Opinion  Éducation

La chimère des nouvelles technologies

Dans nos écoles, les enseignants passent souvent pour des dinosaures s’ils osent poser des questions concernant l’utilité et l’efficacité de certaines nouvelles technologies censées les aider dans leur travail et leurs communications.

Par exemple, dès le début de l’introduction d’adresse courriel spécifique à chaque enseignant, des directions jovialistes nous suggéraient de fournir nos adresses aux parents afin de mieux, pensaient-ils, communiquer avec eux. Exemple : « Ma fille a été malade aujourd’hui, puis-je avoir ses devoirs ? » Réponse : « Mais madame, votre fille n’a pas de copine à qui demander ses devoirs comme avant ? »

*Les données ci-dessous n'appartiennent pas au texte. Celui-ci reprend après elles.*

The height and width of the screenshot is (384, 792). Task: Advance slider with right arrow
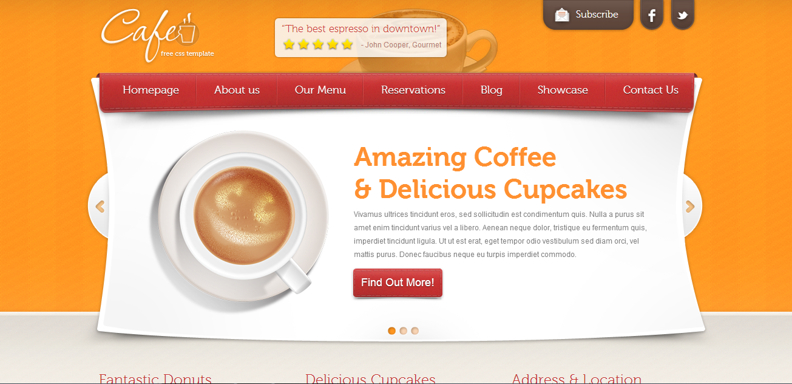click(689, 207)
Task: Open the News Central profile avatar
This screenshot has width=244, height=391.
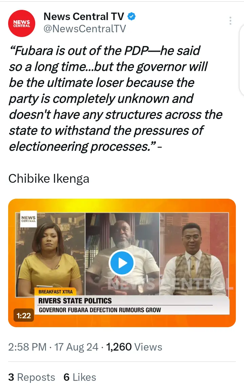Action: [22, 23]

Autre exemple d’un courriel reçu un certain jeudi : « Nous partons lundi en voyage pour 10 jours, vous savez, les voyages, c’est tellement formateur pour les enfants ! Samuel va-t-il manquer un examen ? Si oui, peut-il le faire avant pour qu’il profite au maximum de son voyage ? » Réponse : « Mais monsieur, il faudrait d’abord que Samuel ait vu et assimilé la matière ! Et puis, n’est-ce pas son deuxième voyage formateur cette année ? Par ailleurs, j’ai fourni au début de l’étape un plan de cours, où sont détaillées les périodes d’examens et la matière correspondante, Samuel ne vous l’a pas montré ? »

Il était pourtant clair dès le départ que la gestion des courriels pourrait devenir un fardeau supplémentaire pour les enseignants, en donnant l’illusion de communiquer réellement.

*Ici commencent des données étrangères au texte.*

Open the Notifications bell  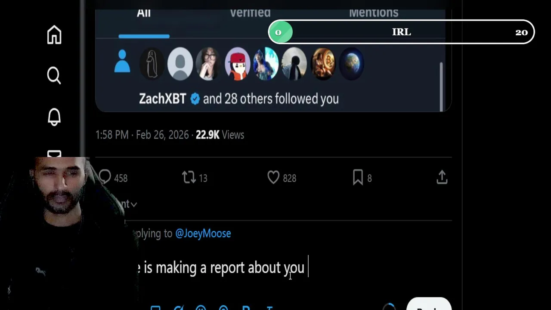click(54, 116)
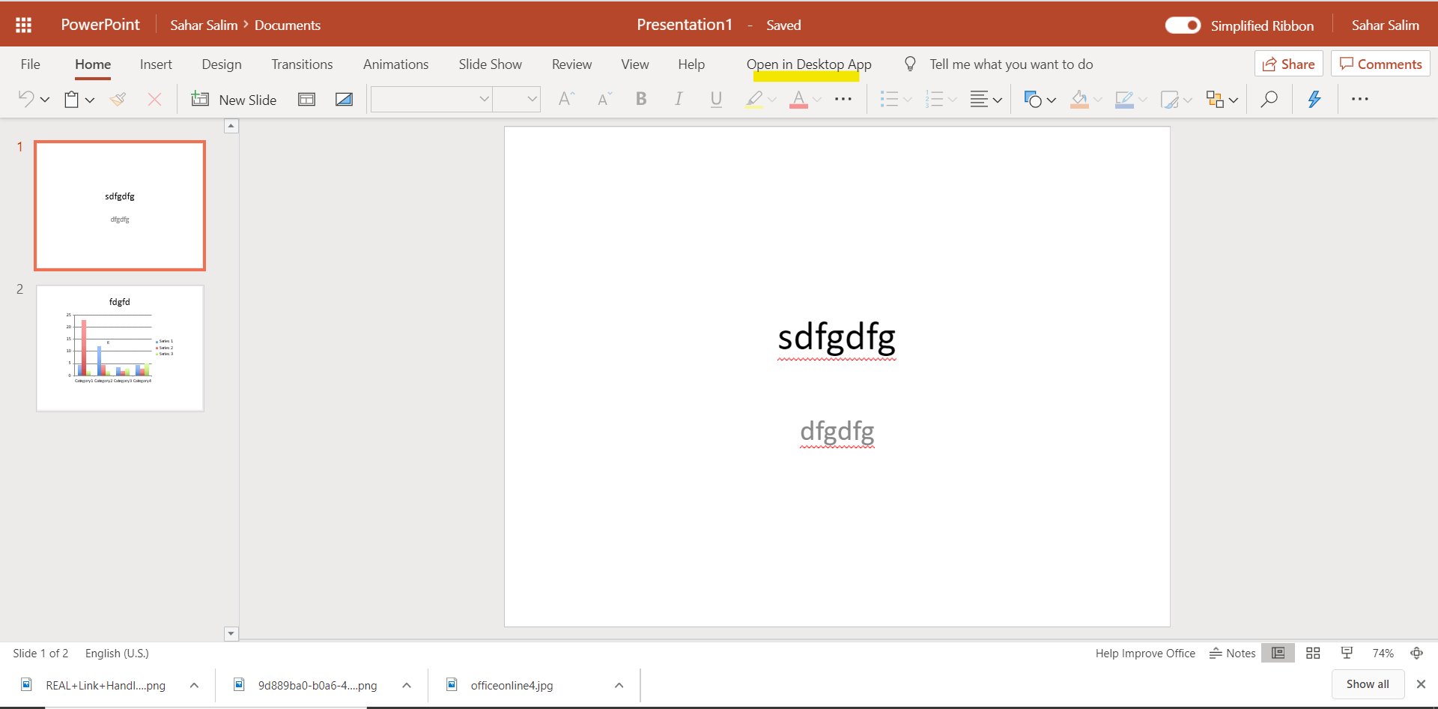Image resolution: width=1438 pixels, height=709 pixels.
Task: Switch to Slide Sorter view icon
Action: tap(1313, 653)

Certains de mes collègues ont fini par faire des dépressions devant la hargne virtuellement communiquée dès leur entrée dans leur classe, hargne parfois concertée de parents dont les enfants, trop souvent mal classés, échouaient encore une fois à un examen.

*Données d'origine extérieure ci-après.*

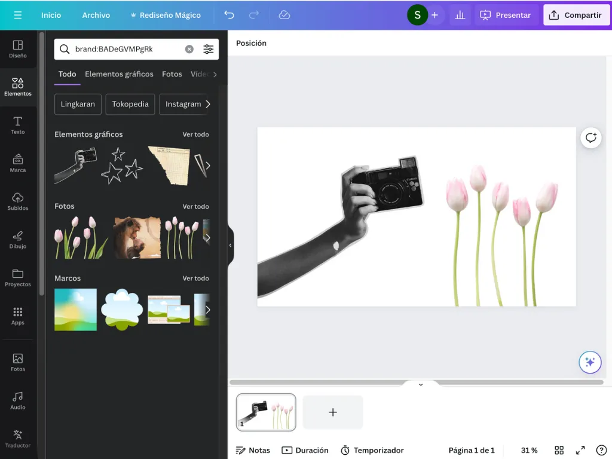Hide the page thumbnails strip chevron
612x459 pixels.
pos(421,384)
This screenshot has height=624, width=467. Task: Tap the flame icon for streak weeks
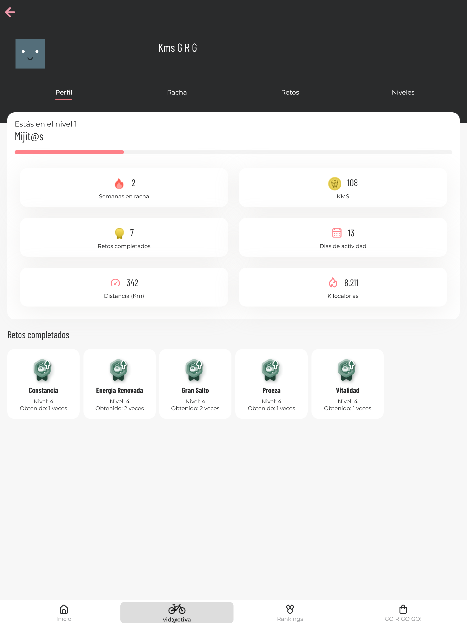coord(119,183)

N’oublions pas qu’avec le renouveau pédagogique, tous les élèves peuvent s’inscrire en mathématiques fortes même si leurs résultats antérieurs sont faibles.

LES LIMITES DES TABLEAUX INTERACTIFS

Malgré mes interrogations légitimes concernant l’introduction des nouvelles technologies en enseignement, j’ai demandé de faire partie du premier groupe d’enseignants de mon école qui voulaient travailler avec un tableau interactif (TI). Je me suis rapidement rendu compte des limites pédagogiques du TI.

L’un des trois objectifs principaux de la réforme est que l’élève doit démontrer sa capacité à résoudre des problèmes comportant plusieurs étapes.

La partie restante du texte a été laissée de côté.